Chronic bronchitis is the condition that causes COPD. It means that you have had bronchitis for at least three months in two different years. Chronic bronchitis develops because fibers that look like hairs, called cilia, disappear from your bronchial tubes. This makes it difficult to cough mucus from your lungs.


Emphysema affects how your lungs transfer oxygen into your bloodstream. This can result in difficulty breathing because your lungs lose their elasticity.

Emphysema causes damage to the alveoli. These are your lungs’ air sacs. The damage destroys the walls of the alveoli. There are 300 million alveoli in your lungs. This causes them to increase in size. The larger size makes it harder for your lungs to move oxygen into your bloodstream.

It also stretches out your lungs. This makes it more difficult to breathe because air gets trapped in them. This damage cannot be reversed.


Asthma is not a condition that causes COPD, but you can have asthma and COPD. This condition is called asthma-COPD overlap syndrome (ACOS). People ages 40 and older can get this condition. It affects 1 in 4 of those with COPD.

It can lead to more problematic respiratory symptoms, affect your quality of life, and increase the chances of hospitalization.

Both types of COPD can occur for the same reasons. External factors cause most cases of COPD. Therefore, COPD in many cases is preventable.

The most common cause of COPD is smoking. Other environmental factors can cause COPD, such as:

  • secondhand smoke
  • pollution
  • chemicals
  • dust

You can also inherit COPD. Some individuals carry an alpha-1 antitrypsin deficiency in their genetics. This can cause emphysema.

Your doctor will diagnose COPD using a breathing test called a spirometry test. This measures how much air you exhale.
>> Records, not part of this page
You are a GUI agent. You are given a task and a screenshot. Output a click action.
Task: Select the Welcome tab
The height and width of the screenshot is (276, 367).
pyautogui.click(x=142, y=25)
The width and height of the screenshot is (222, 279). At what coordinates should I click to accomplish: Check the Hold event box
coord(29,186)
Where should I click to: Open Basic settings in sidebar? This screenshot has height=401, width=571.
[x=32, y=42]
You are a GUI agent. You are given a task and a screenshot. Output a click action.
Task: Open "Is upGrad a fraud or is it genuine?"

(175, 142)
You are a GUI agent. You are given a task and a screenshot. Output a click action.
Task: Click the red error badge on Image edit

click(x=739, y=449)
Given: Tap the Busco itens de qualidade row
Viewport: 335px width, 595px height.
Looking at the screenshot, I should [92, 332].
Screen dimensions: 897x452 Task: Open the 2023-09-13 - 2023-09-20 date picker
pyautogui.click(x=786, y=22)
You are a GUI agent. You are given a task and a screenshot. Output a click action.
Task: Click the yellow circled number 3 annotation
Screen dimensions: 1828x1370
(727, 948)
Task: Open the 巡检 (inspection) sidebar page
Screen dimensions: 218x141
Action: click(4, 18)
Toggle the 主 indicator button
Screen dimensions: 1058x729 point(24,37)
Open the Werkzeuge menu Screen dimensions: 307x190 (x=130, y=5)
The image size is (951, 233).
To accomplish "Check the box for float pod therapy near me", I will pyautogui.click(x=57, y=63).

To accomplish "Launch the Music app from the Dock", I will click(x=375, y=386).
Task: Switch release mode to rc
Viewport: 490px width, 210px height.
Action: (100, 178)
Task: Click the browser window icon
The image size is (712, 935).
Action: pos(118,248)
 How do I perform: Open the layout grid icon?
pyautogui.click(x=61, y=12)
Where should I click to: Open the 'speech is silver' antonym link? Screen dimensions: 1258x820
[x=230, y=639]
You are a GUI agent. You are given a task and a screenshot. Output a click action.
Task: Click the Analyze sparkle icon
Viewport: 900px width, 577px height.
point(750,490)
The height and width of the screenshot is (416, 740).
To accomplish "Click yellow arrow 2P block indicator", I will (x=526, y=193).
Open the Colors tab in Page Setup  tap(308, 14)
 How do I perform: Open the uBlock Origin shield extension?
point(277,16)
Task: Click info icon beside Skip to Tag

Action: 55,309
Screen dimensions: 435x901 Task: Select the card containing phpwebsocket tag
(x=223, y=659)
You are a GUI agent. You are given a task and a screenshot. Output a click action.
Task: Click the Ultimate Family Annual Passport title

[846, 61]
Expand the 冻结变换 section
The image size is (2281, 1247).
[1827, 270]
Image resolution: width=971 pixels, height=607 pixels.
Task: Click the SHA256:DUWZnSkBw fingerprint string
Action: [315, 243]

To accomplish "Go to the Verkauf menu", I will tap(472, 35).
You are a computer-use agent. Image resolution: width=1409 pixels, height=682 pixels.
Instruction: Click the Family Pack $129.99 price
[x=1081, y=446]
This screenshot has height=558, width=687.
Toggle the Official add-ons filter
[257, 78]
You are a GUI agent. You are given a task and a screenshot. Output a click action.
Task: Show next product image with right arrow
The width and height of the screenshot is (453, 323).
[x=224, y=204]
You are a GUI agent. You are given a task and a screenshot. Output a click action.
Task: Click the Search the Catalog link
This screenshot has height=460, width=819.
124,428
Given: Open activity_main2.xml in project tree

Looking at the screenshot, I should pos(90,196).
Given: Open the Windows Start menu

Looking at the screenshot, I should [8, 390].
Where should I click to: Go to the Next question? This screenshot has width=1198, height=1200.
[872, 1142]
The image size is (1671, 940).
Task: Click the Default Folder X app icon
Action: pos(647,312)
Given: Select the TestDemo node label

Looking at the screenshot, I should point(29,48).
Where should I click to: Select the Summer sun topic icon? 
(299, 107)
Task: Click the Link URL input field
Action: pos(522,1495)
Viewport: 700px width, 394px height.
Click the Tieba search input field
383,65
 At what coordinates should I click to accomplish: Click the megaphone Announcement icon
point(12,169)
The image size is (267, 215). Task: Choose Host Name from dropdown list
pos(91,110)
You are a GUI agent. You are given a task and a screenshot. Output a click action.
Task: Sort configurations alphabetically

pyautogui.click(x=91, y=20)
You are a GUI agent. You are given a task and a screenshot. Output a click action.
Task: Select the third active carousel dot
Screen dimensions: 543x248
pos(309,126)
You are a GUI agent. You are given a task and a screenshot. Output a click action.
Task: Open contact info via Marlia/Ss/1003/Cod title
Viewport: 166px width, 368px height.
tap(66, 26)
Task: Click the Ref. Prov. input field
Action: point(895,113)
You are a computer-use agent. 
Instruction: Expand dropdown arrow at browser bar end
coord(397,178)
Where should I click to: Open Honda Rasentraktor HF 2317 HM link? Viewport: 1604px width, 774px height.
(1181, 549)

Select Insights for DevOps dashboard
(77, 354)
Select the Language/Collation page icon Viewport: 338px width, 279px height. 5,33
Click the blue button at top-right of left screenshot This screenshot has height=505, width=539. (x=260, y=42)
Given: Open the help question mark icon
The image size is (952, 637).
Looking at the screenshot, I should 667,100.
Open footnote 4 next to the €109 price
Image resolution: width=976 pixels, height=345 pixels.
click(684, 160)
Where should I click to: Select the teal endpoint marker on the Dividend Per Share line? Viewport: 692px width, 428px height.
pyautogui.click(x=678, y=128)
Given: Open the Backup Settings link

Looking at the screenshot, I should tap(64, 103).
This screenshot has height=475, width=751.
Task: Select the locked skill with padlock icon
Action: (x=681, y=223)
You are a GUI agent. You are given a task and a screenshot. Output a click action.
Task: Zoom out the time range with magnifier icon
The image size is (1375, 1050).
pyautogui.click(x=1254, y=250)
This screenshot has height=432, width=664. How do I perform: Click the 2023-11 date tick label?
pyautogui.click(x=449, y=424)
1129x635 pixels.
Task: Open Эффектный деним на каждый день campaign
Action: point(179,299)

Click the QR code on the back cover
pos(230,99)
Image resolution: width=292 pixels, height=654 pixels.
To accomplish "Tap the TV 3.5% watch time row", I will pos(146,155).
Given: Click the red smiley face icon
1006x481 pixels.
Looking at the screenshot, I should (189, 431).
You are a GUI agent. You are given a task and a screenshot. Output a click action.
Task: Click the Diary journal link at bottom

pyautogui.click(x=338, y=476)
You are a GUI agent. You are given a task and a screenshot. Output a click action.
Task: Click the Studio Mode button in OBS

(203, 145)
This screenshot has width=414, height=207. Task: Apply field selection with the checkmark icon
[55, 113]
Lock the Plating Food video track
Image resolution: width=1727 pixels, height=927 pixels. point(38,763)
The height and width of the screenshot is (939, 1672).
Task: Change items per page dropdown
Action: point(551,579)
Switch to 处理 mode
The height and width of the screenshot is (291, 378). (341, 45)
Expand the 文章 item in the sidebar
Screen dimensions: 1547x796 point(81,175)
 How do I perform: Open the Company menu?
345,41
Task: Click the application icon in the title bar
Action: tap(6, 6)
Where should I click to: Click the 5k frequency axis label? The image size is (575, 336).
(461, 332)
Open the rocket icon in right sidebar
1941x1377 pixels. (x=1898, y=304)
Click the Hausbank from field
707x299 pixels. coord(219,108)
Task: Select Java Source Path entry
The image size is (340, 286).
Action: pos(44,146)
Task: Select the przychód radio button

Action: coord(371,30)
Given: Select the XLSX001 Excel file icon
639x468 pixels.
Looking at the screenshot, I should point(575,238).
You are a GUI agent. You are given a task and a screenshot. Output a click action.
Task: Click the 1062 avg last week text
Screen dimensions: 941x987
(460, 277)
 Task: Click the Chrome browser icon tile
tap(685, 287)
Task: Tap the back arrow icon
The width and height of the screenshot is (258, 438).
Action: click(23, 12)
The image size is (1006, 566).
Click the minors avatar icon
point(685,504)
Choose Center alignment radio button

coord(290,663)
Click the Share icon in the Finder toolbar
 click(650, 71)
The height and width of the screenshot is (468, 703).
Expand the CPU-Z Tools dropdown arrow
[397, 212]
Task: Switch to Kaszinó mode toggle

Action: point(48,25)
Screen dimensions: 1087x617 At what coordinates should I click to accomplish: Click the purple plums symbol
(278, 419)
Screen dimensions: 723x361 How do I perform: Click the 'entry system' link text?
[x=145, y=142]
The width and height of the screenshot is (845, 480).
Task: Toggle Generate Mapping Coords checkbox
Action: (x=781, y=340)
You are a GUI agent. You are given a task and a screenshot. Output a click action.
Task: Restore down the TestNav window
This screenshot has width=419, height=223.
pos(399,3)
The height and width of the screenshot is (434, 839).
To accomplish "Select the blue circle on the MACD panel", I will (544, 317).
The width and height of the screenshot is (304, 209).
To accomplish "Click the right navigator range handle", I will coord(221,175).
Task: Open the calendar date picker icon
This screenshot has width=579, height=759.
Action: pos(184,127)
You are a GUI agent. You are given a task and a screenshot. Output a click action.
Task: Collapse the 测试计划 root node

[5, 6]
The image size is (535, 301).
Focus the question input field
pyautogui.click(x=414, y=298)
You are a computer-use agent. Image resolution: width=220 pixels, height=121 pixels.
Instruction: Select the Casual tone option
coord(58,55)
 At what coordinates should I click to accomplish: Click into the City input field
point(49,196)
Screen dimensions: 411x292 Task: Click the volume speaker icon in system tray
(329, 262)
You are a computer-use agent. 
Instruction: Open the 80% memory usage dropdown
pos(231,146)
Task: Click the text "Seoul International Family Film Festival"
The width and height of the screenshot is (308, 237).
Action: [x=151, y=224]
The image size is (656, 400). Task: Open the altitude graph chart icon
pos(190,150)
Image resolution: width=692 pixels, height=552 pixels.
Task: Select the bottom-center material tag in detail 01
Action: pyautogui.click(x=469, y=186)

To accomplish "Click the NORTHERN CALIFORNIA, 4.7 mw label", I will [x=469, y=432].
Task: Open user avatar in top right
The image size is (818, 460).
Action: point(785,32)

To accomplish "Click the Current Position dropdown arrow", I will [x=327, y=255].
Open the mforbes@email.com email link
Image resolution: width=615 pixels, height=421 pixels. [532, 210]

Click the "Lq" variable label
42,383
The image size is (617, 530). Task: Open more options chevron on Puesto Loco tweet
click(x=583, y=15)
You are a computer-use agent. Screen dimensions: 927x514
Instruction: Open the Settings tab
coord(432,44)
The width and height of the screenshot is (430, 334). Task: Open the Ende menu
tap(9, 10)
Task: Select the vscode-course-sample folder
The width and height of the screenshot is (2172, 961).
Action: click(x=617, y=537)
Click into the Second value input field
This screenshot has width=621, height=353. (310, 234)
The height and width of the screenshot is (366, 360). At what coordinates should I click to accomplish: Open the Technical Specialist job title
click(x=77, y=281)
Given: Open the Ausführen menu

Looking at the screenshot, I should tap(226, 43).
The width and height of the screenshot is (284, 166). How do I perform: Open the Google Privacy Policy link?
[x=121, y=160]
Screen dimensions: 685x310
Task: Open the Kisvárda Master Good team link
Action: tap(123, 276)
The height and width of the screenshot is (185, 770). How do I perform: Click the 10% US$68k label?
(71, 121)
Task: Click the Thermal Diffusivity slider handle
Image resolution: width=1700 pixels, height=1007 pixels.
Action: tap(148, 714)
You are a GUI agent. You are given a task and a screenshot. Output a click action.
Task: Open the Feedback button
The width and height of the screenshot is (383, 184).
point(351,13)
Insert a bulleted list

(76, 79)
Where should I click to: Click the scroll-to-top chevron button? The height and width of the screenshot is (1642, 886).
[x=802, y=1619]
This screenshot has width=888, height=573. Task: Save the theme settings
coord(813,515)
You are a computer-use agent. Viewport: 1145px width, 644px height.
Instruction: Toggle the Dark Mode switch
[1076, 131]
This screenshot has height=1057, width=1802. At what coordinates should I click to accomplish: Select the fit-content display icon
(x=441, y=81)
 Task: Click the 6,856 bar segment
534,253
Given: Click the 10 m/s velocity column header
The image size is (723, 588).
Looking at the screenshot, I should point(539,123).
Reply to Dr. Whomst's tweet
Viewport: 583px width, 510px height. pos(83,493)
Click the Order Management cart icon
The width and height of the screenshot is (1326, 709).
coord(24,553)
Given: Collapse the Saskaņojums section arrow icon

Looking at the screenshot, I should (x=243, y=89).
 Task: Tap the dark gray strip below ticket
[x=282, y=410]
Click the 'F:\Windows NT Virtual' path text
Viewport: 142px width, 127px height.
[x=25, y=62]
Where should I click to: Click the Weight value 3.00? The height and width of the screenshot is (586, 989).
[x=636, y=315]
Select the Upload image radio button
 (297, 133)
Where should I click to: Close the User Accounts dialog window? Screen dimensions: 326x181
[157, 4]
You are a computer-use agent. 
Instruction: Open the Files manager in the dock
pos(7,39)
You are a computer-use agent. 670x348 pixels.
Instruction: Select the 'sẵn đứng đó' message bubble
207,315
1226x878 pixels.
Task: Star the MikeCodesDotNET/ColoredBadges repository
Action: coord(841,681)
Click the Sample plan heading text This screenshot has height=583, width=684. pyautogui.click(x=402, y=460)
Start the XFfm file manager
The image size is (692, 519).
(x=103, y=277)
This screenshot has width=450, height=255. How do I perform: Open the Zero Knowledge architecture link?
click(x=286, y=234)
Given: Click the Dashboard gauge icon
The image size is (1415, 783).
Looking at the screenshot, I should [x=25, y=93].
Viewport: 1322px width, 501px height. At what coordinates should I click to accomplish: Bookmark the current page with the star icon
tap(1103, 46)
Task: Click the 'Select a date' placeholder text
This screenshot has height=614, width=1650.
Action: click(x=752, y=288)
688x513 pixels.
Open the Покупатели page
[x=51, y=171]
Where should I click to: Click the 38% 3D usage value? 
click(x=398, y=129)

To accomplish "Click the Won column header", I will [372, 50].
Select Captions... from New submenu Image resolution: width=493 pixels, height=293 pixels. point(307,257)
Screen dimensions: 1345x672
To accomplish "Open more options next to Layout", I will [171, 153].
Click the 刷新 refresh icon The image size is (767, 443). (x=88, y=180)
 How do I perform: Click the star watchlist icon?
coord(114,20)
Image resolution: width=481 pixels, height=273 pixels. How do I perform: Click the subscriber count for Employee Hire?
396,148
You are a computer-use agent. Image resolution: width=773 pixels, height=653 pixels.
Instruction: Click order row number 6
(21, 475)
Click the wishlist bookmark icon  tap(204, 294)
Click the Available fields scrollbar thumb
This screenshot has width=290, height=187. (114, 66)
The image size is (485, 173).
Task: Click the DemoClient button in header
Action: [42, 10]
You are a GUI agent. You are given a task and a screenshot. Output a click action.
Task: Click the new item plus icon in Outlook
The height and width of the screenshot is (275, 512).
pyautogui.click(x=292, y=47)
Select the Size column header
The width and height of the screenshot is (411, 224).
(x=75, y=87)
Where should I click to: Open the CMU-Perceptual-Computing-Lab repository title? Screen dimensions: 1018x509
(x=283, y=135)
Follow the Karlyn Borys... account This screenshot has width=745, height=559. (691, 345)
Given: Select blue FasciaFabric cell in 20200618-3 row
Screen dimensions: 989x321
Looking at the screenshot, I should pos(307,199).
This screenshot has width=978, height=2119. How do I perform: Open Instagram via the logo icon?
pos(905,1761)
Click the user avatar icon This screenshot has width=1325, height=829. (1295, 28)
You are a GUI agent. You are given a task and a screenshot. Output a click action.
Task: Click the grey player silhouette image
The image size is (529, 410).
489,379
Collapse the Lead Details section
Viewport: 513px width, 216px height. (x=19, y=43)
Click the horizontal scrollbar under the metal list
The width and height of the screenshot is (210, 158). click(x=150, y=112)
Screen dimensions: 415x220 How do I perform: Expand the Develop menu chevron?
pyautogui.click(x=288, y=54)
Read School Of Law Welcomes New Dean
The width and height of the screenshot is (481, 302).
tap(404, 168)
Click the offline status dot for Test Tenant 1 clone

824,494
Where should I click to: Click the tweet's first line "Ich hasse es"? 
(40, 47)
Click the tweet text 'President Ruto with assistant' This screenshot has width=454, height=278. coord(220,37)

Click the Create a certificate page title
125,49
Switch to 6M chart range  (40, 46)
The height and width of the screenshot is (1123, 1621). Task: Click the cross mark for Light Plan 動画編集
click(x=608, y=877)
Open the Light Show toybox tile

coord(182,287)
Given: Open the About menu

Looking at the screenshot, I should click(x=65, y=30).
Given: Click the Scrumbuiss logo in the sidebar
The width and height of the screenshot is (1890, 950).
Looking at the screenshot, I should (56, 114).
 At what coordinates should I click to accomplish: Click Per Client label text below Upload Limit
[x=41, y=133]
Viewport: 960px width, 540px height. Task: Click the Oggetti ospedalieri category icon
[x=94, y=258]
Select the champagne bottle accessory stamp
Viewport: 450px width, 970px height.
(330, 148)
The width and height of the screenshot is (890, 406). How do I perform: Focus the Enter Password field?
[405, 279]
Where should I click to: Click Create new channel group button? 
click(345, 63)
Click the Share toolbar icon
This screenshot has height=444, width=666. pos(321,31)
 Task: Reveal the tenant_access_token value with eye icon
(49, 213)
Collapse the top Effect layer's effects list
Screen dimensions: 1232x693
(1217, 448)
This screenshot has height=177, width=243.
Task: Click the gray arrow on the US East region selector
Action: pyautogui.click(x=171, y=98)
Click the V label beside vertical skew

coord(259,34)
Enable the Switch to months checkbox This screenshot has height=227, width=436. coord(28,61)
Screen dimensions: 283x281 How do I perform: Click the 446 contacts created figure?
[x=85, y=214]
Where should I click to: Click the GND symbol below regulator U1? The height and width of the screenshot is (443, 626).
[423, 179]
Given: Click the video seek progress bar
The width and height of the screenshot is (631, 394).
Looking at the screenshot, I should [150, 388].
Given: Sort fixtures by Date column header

You take deep breaths into a tube that a computer monitors to determine if you have COPD or another condition like asthma.

Your doctor may order an imaging test to see your lungs. This could be a chest X-ray or a CT scan.

Additional diagnostic tests may include monitoring your breath as you sleep or exercise.

Treating COPD can involve many factors.

Lifestyle modifications

Lifestyle modifications are a part of treatment. You should quit smoking immediately after you are diagnosed. Your doctor can provide you with tips and resources to help you quit.

Eating a healthy diet and getting appropriate exercise for your condition will also help you live a fuller life with COPD.

Avoid contact with people who are sick, and practice hand hygiene by washing them with soap and water or using hand sanitizer frequently. This will help you manage your COPD symptoms.

Medical treatments

Medical treatments for COPD include:

  • a short-acting bronchodilator to relax the muscles around your lungs
  • inhaled or oral corticosteroids to reduce inflammation
  • antibiotics for infections
  • phosphodiesterase-4 inhibitors
  • theophylline
  • oxygen therapy
  • pulmonary rehab
  • surgery (for serious cases)
  • lung transplant

You may use a nebulizer or inhaler to administer medications that you inhale directly into your lungs.

Oxygen therapy involves wearing a mask or nasal piece that is attached to an oxygen canister. It delivers oxygen into your lungs to help you breathe.

Pulmonary rehab includes a team of specialists to help you control your COPD.

Preventive vaccines for the flu and pneumonia are also useful for managing the condition.

There is no set age for a COPD screening. Therefore, you should discuss symptoms with your doctor if you suspect COPD. Your doctor may be aware of your breathing difficulties and diagnose the condition without your prompting, but don’t back if you suspect you have this lung condition. Early treatment will prevent the condition from getting worse.

Keep in regular contact with your doctor following a diagnosis of COPD. Reach out if you experience side effects to medications, worsening symptoms, or new symptoms.

COPD is a serious and chronic lung condition. Two conditions cause it: emphysema and chronic bronchitis. Your doctor will diagnose the condition with a breathing test.

You will likely need to make lifestyle changes, in addition to medication, to prevent the condition from worsening.

Talk to your doctor if you suspect COPD or if you have the condition and experience flaring symptoms.